Su Zimeng, secretary-general of the Beijing-based China Construction Machinery Association, said that conditions are stabilizing. He noted that all major domestic companies in the sector are accelerating their overseas expansion and making large acquisitions in developed markets.
Heavy equipment producers' sales volume was up just 2.98 percent last year at 562.6 billion yuan ($91.81 billion), well below the 21.7-percent increase in 2010.
The sector was a huge beneficiary of the government's 2008 stimulus package of 4 trillion yuan and the ensuing infrastructure boom. But without follow-on investment, companies in the sector have found it tough going to maintain sales.
"It seems the good days are over, so big Chinese construction machinery makers have been forced to widen their overseas channels, especially in developing countries, which are rich in natural resources but poor in infrastructure," Su said.
Zeng Guang'an, president of Guangxi Liugong Group, one of the largest companies in the business, noted that the company had shut its Tianjin plant. That move is helping it avoid excess production and inventories and maintain its cash flow.

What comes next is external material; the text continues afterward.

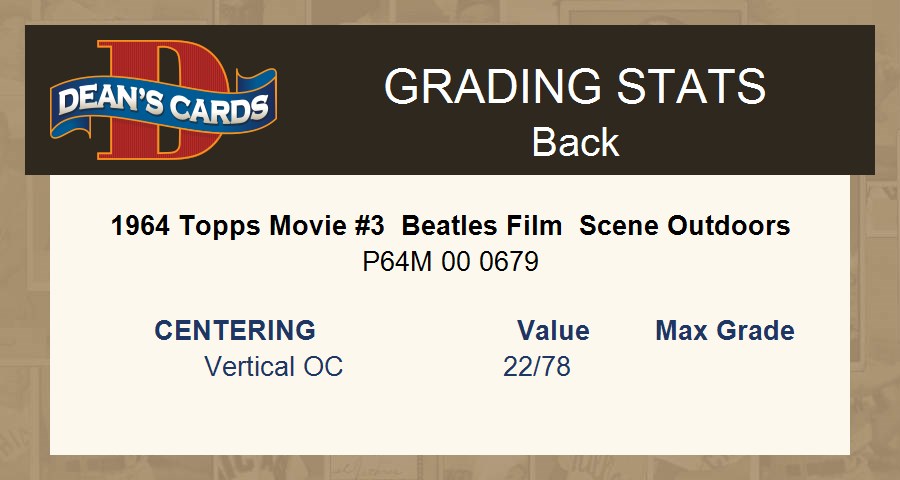Click the Scene Outdoors text
This screenshot has height=480, width=900.
pos(685,226)
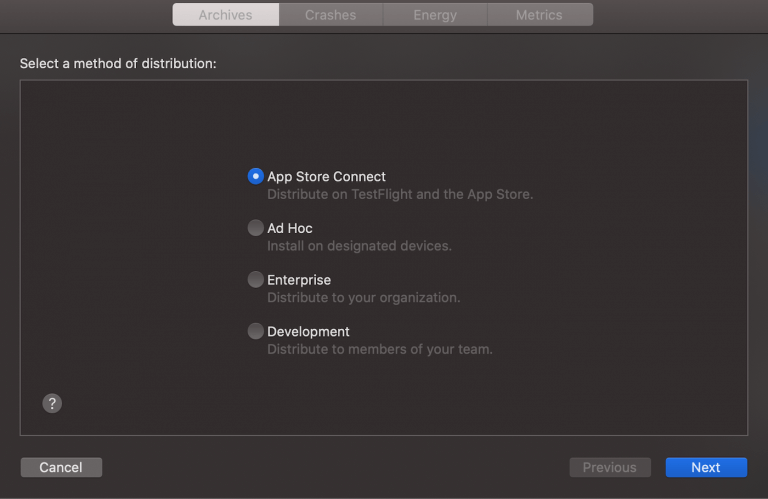
Task: Open the Crashes tab
Action: click(x=330, y=15)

The Liuzhou-based company this month completed the acquisition of Poland's Huta Stalowa Wola and its distribution subsidiary, Dressta Co Ltd, for 335 million yuan. The Polish company is a technological leader in producing high-end crawler dozers, which are tracked machines that use front-mounted blades to move material.
Liugong's sales rose 6 percent last year to $2.03 billion. The company also plans to establish a new department in the first half of 2014 to develop mining machinery specifically for resource-rich markets such as Zambia, Tanzania, Tajikistan and Australia.
The company aims to raise the share of international business from 30 percent now to 50 percent in its total business operations by 2015.
"In African and South American markets, mining machinery is largely needed to develop mines, harness forest resources and work on hydro and road projects," Zeng said.
"We also wish to expand our product line to include wind power and coal chemical equipment, because a number of our market destinations are rich in both resources."